1.4. Other functions The LookupController contains other functions to lookup class scopes, function calls, binary operators, etc... However, they are not currently used and may be overhauled or removed in a future release.
The ContextManager is responsible for managing the entrance and exit of scopes. It is designed to be a singleton. It contains two data structures, a stack of scopes which represent the nested scope heirarchy, and a list of scopes representing all of the scopes seen.
2.1. getCurrentScope Returns the top of the stack of scopes.
2.2. getPreviousScope Returns the second element in the stack of scopes.
2.3. enterScope Pushes a scope on the stack
2.4. leaveCurrentScope Pops a scope off the stack
2.5. moveIntoPrototypeScope This function accepts a name declaration and attempts to move into its prototype scope. It could be that this declaration has been predeclared (e.g., int x();), if so, then it will already have a corresponding scope and that scope should be entered. This is represented by the code:
if( decl->getType() && decl->getType()->checkType( Type::DT_FUNCTION_PROTOTYPE ) && decl->getCorrespondingScope() != NULL ) { enterScope( decl->getCorrespondingScope() ); return decl; }If that is not the case, then a new function type and Prototype scope should be created and the scope created should be entered. First, the return type of the function will be the current type of the NameDeclaration object passed in. That type will be used to create a FunctionType object with the Q_PROTOTYPE enum member.
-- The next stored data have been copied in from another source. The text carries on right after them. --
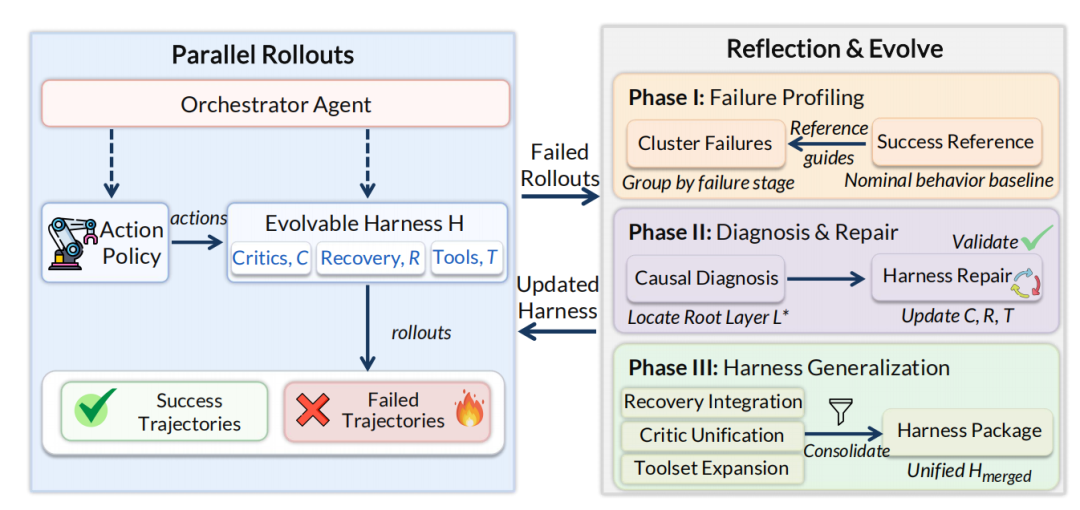
Task: Select the Tools, T box
Action: pyautogui.click(x=466, y=258)
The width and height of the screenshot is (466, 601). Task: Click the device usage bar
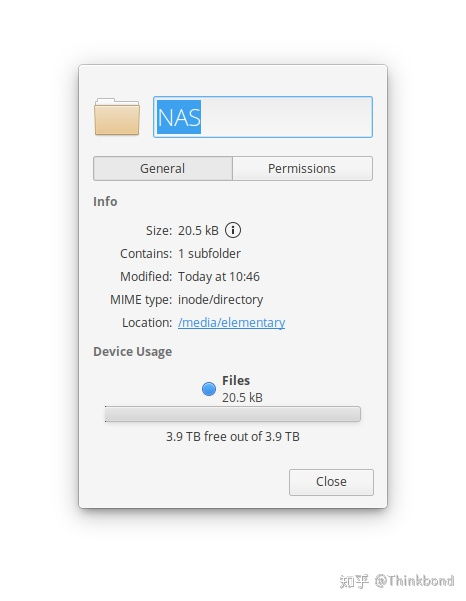click(x=233, y=414)
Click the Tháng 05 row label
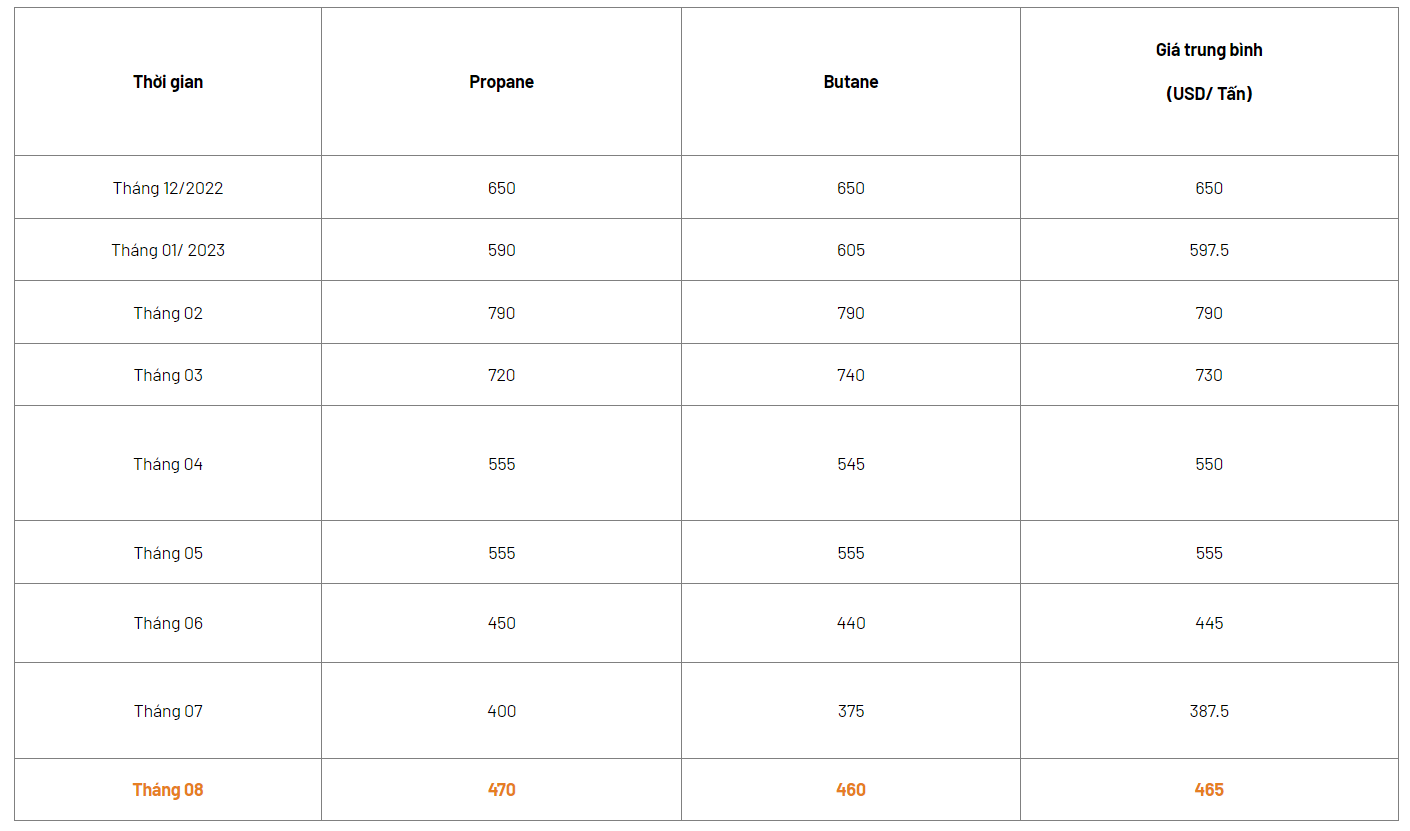The height and width of the screenshot is (831, 1410). [x=168, y=553]
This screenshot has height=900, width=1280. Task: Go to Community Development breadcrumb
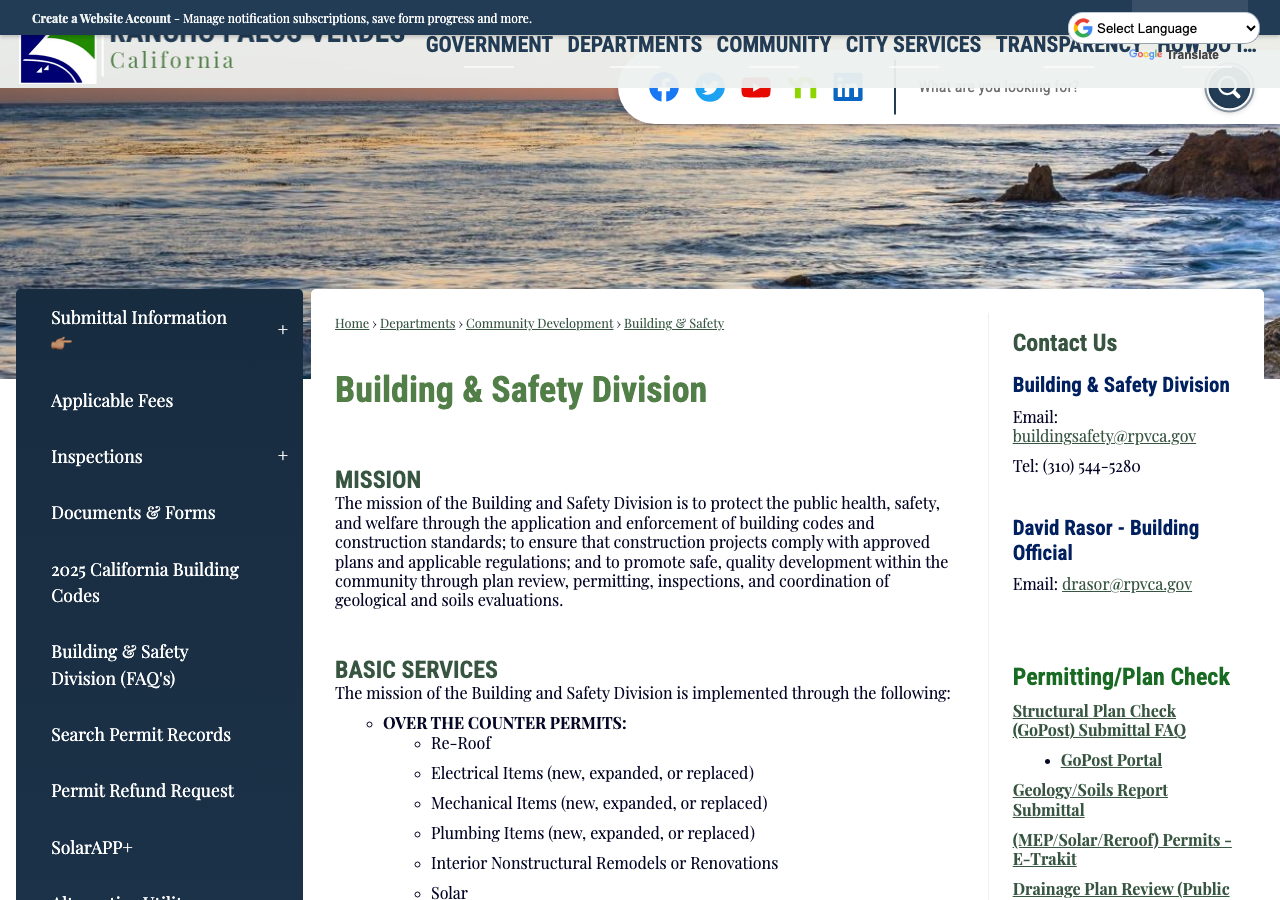point(539,323)
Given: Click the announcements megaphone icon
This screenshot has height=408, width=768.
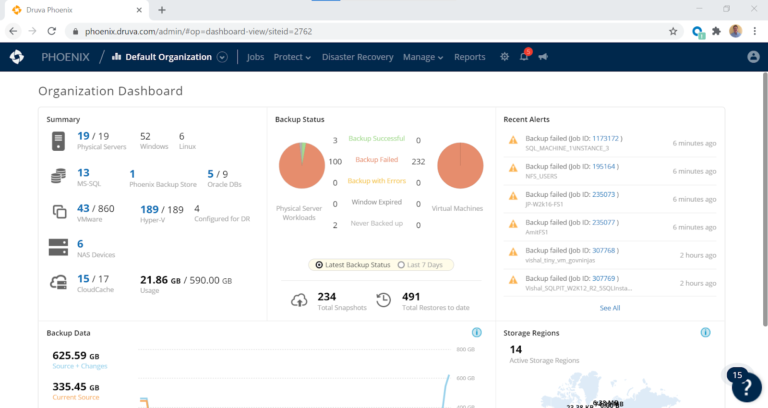Looking at the screenshot, I should [x=543, y=57].
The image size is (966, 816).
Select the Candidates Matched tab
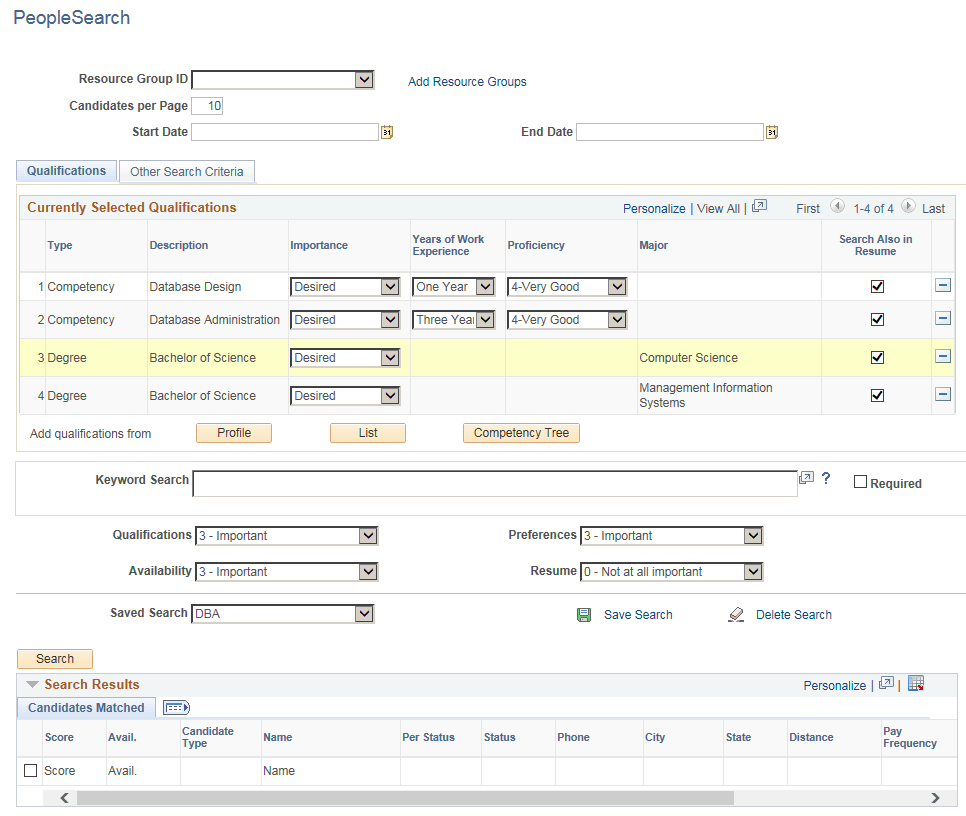tap(86, 707)
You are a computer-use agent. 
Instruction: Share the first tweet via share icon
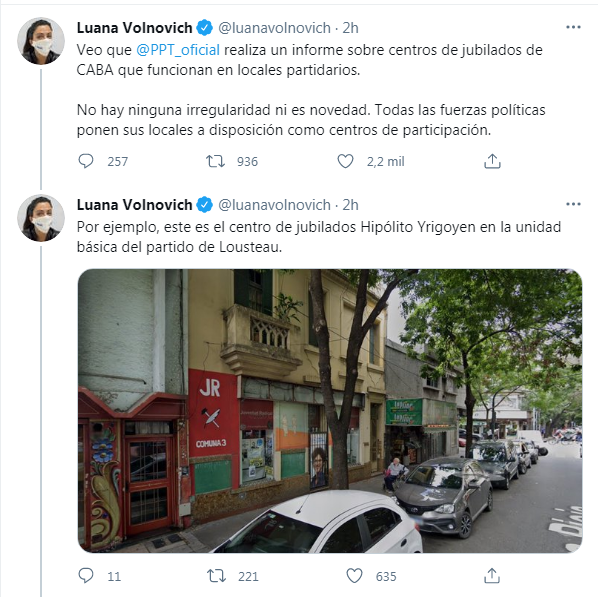(x=492, y=161)
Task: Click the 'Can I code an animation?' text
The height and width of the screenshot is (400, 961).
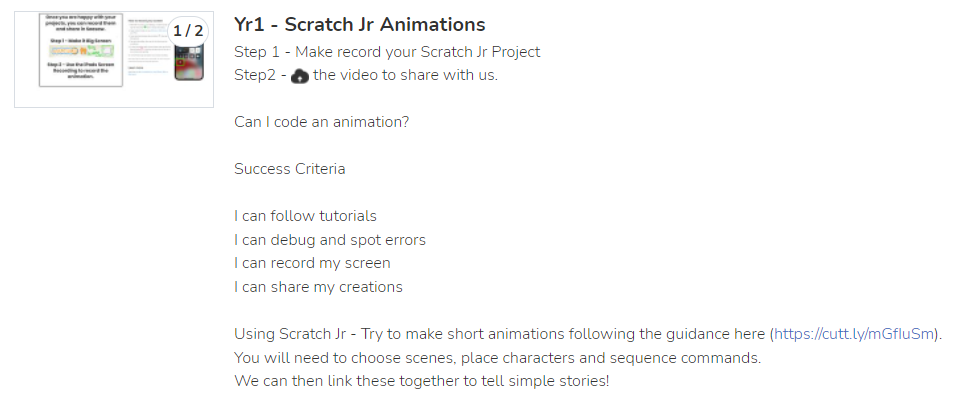Action: pos(321,122)
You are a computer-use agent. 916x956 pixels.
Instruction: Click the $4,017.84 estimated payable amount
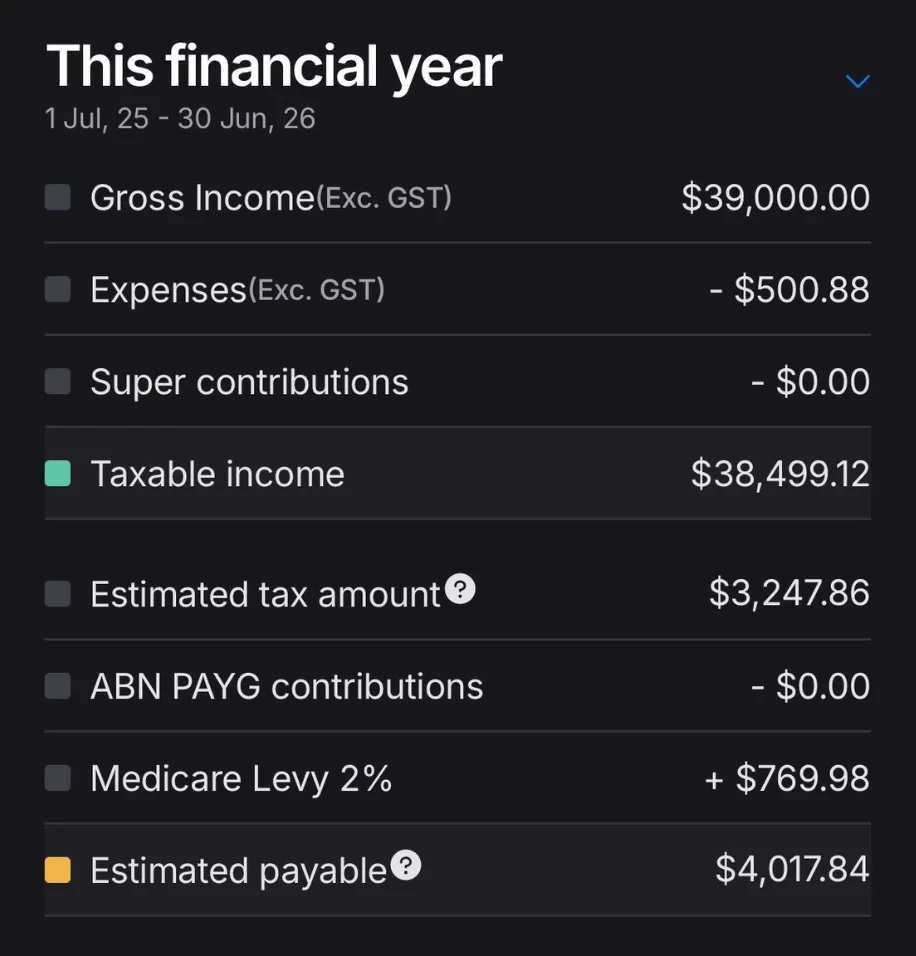(792, 869)
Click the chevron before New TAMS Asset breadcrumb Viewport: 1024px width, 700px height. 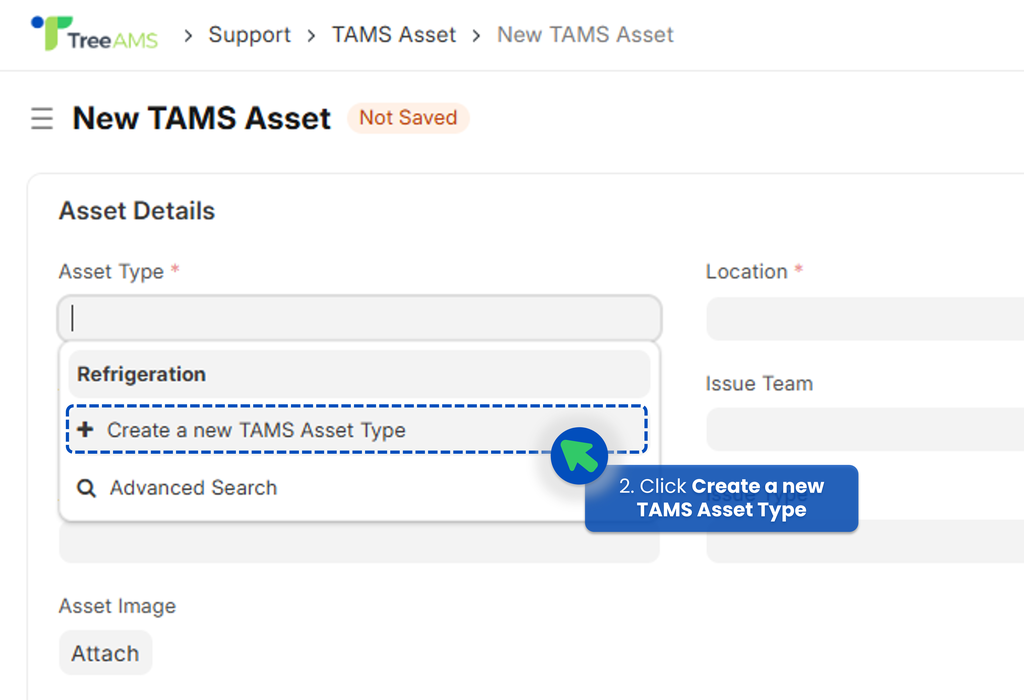tap(476, 35)
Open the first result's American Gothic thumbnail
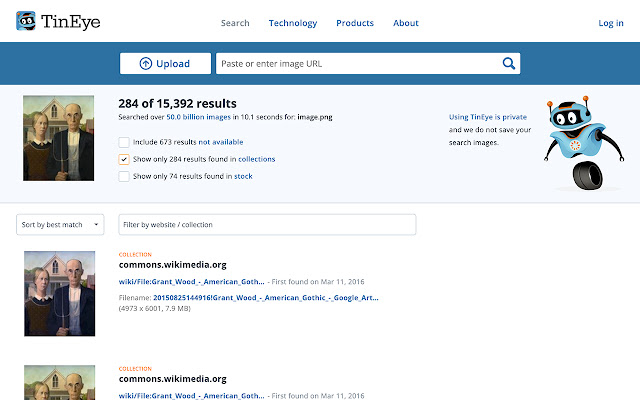 click(x=59, y=293)
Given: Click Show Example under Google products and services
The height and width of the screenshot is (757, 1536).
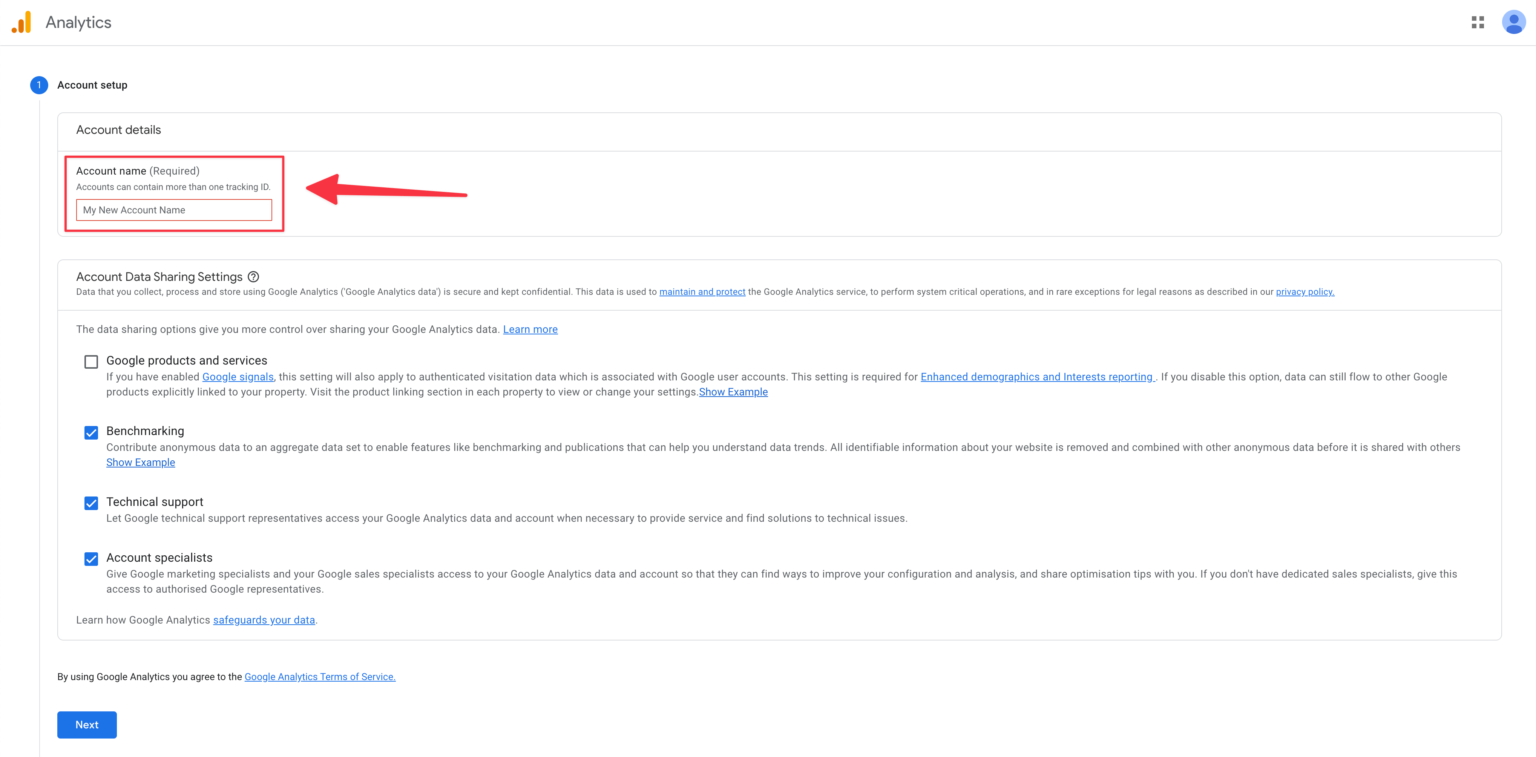Looking at the screenshot, I should 733,391.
The newly created FunctionType object will be assigned to the NameDeclaration object's type member. Next, a new prototype scope will be created with the NameDeclaration object as the declaration for the prototype and the current scope as the containing scope. Then, the ContextManager will search for a template scope and assign it to the PrototypeScope's TemplateParameterScope member variable. Finally, the newly created scope will be pushed on the list of scopes and on the stack of scopes.
2.6. moveIntoFunctionScope This function will attempt to move into a function's scope. The first thing to check for is whether or not you are in a member intializer list. If so, the function scope has already been entered and this is a duplicate call. Simply set the mem_init variable to false, and continue onward. Second, if the NameDeclaration object passedin already has FunctionType, then it is a Q_PROTOTYPE. Change it to be a Q_FUNCTION. The prototype scope will be the NameDeclaration's corresponding scope. Next, it creates a function scope and gets any previous template parameter scope for the function prototype scope's use. Finally, it pushes the function scope on the list and stack.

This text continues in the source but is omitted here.